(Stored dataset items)
◇ ◇ ◇ ◇ ◇ ◇ ◇

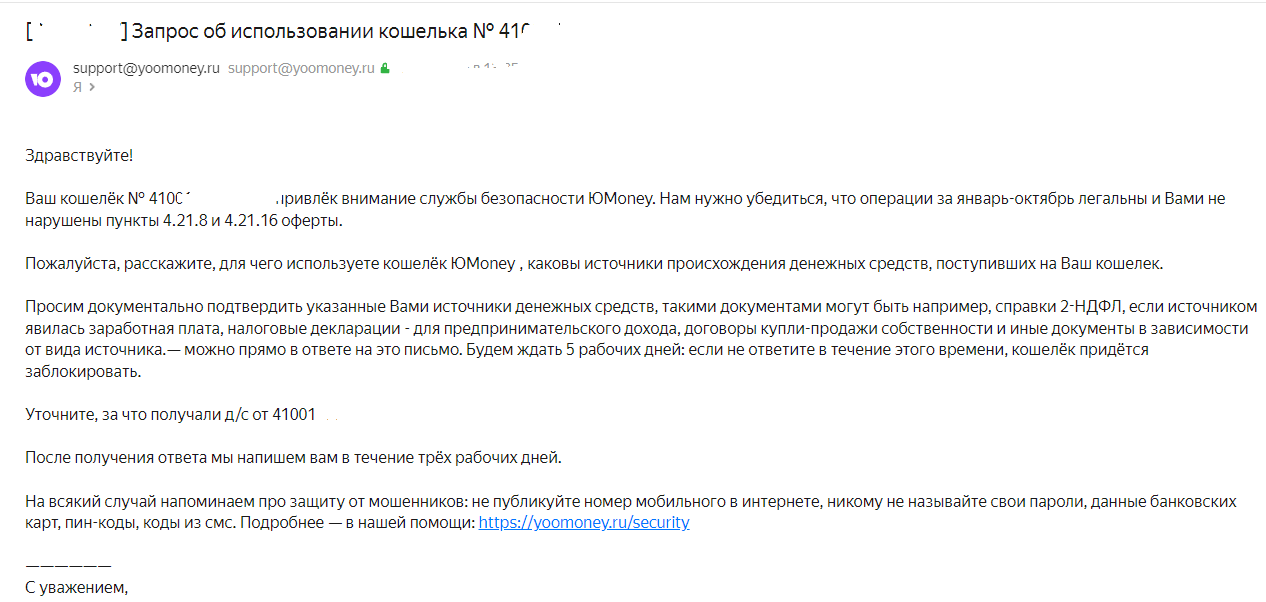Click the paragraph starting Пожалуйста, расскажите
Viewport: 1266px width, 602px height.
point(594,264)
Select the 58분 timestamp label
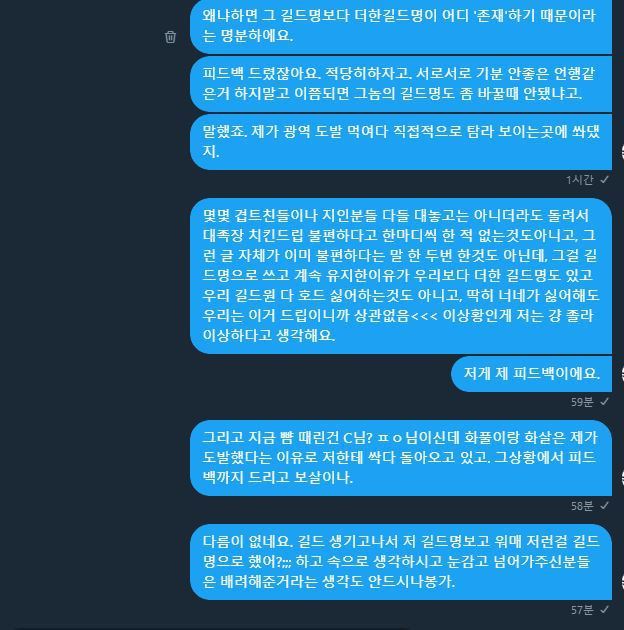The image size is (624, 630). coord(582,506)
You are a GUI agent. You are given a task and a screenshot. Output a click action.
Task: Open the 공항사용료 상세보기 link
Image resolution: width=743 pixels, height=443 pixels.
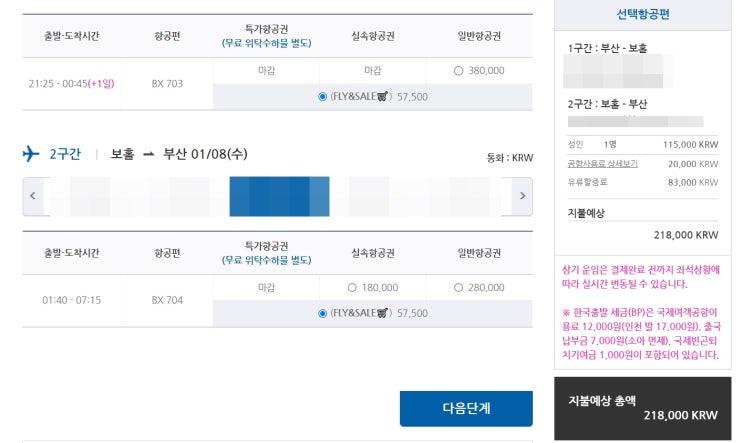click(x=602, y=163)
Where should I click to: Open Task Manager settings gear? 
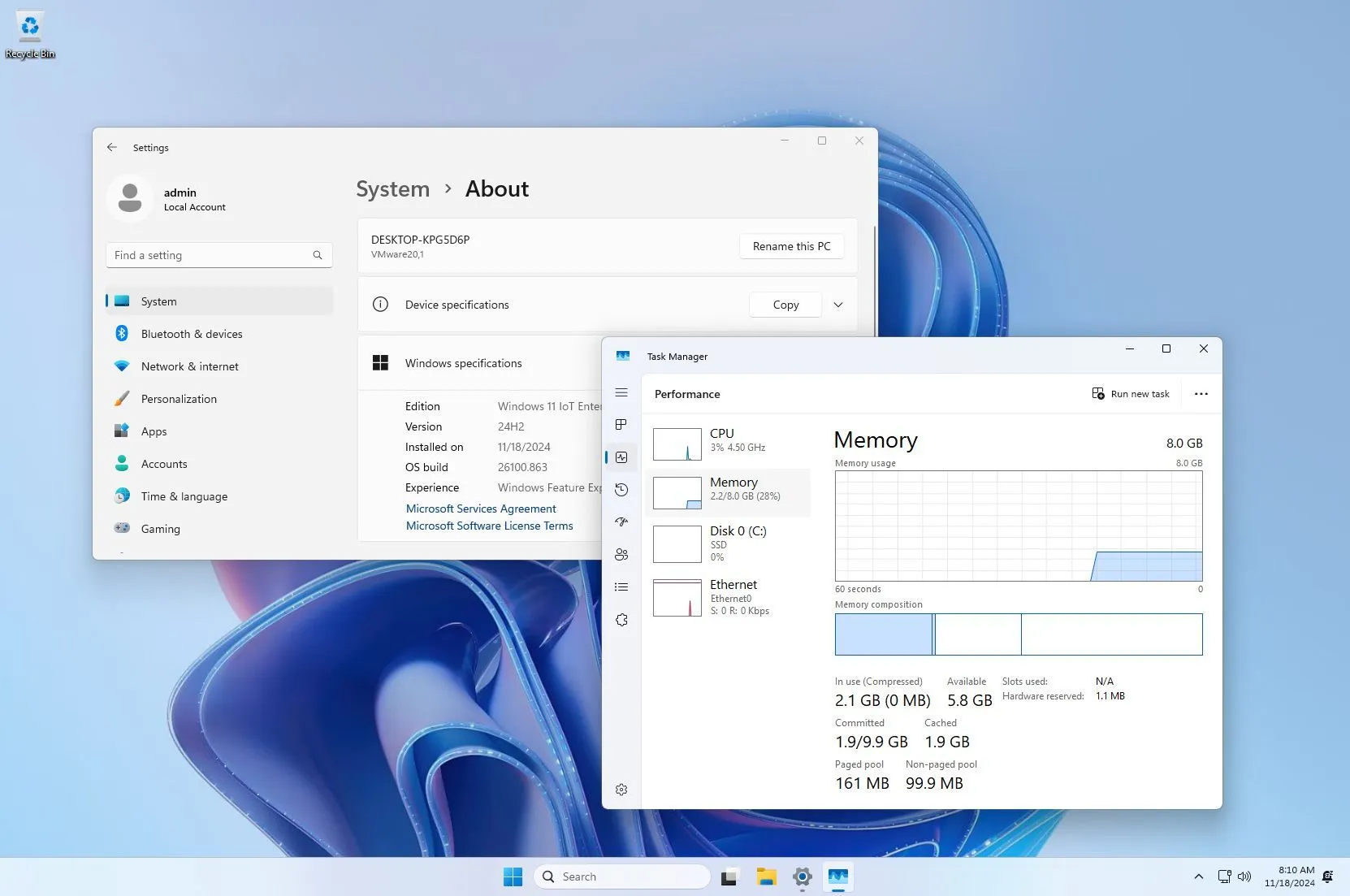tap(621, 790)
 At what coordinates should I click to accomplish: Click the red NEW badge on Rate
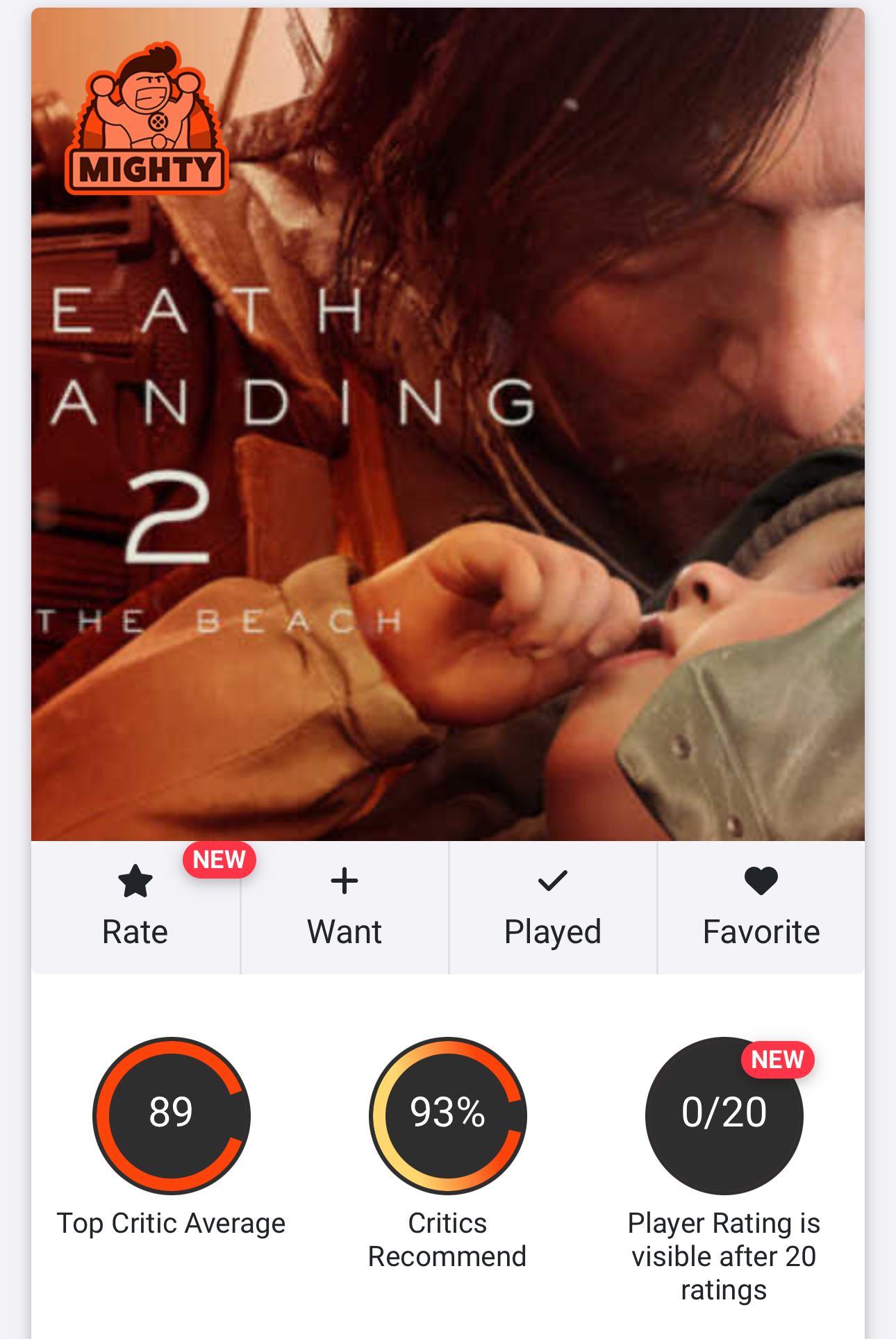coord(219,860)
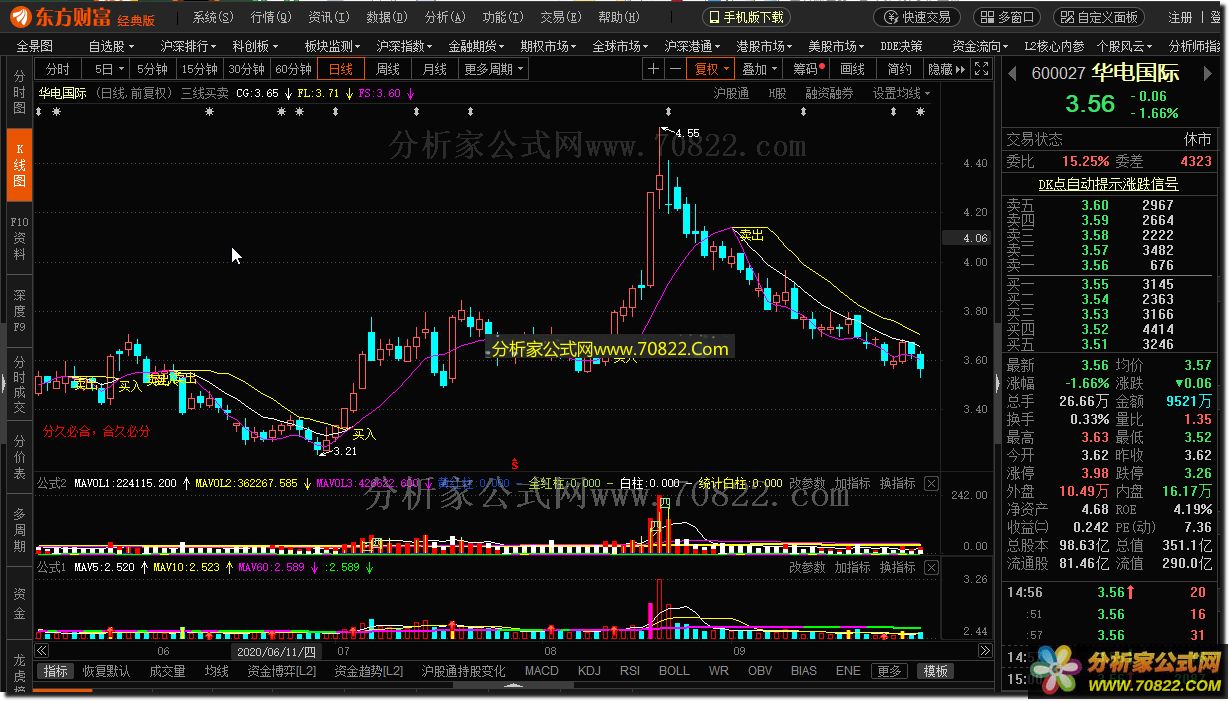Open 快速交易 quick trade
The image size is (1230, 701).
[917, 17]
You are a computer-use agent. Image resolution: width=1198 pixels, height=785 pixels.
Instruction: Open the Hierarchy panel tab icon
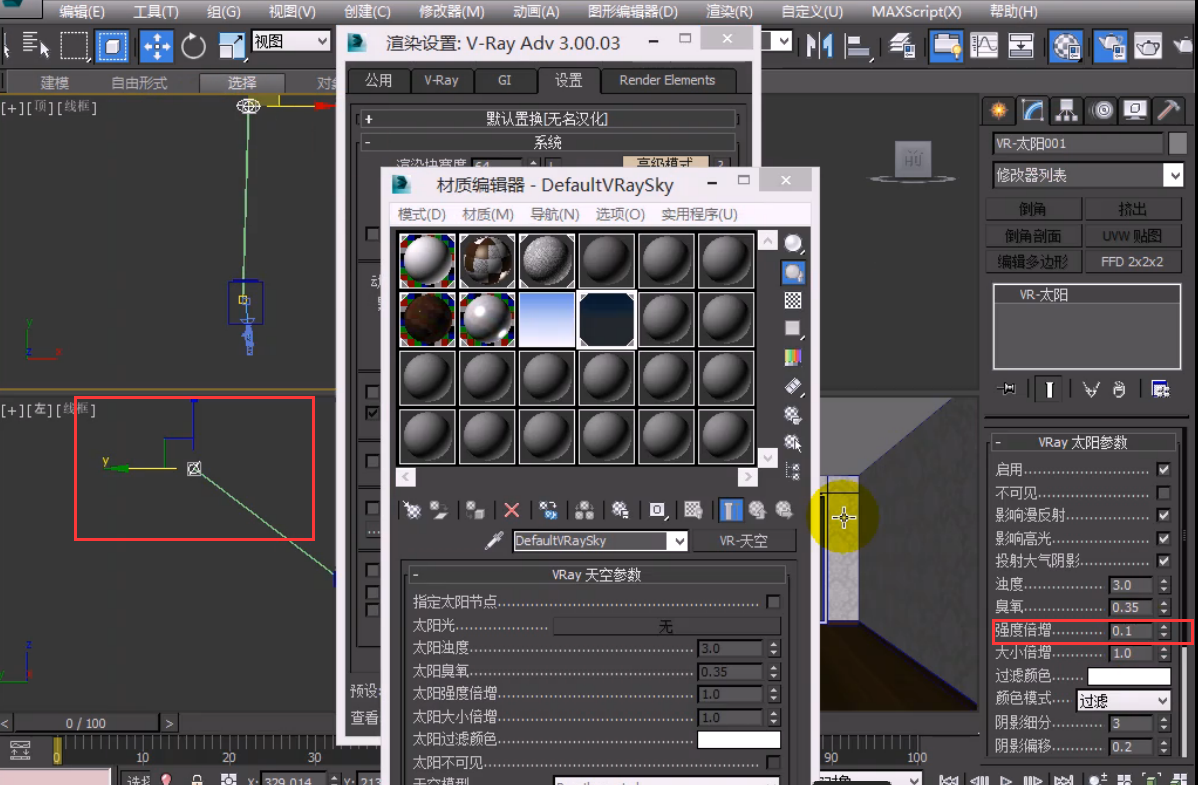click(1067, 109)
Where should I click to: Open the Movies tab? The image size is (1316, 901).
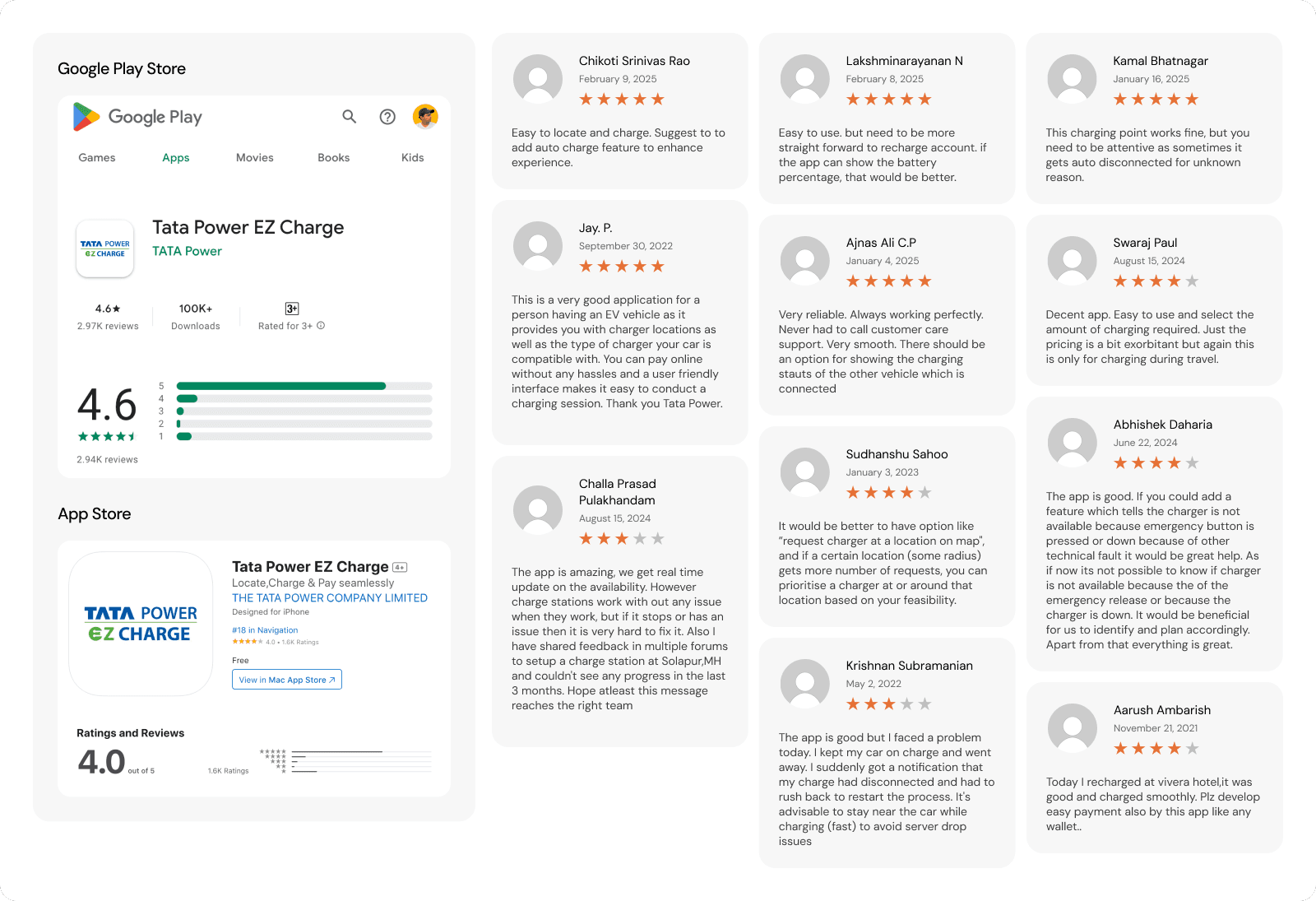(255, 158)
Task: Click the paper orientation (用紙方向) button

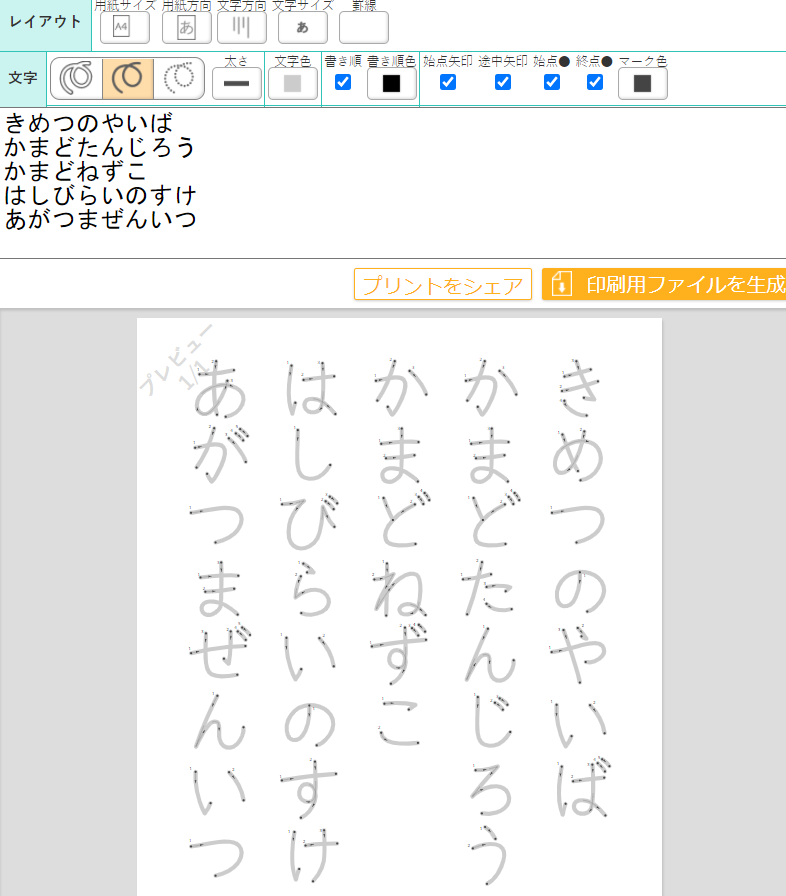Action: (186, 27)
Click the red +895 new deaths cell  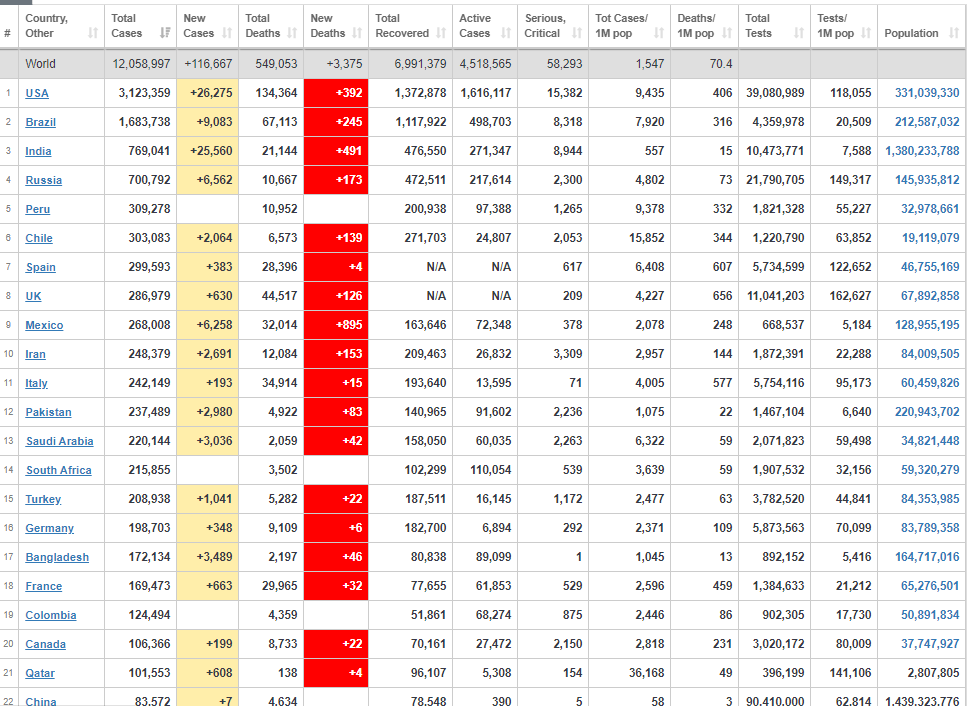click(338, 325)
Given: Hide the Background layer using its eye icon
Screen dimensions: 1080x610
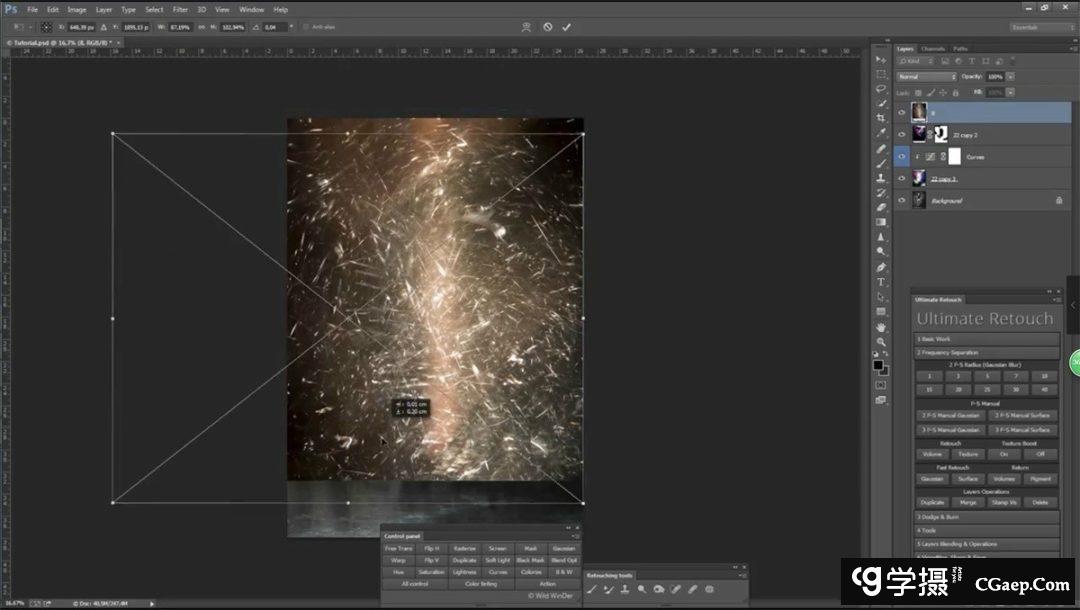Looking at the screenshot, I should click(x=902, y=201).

◇ ◇ ◇ ◇ ◇ ◇ ◇

→ The problem
Every line above holding the string "agent" should be listed.

→ Written reply
You are a GUI agent. You are given a task and a screenshot. Output a click action.
You are a computer-use agent. Image resolution: width=1198 pixels, height=785 pixels.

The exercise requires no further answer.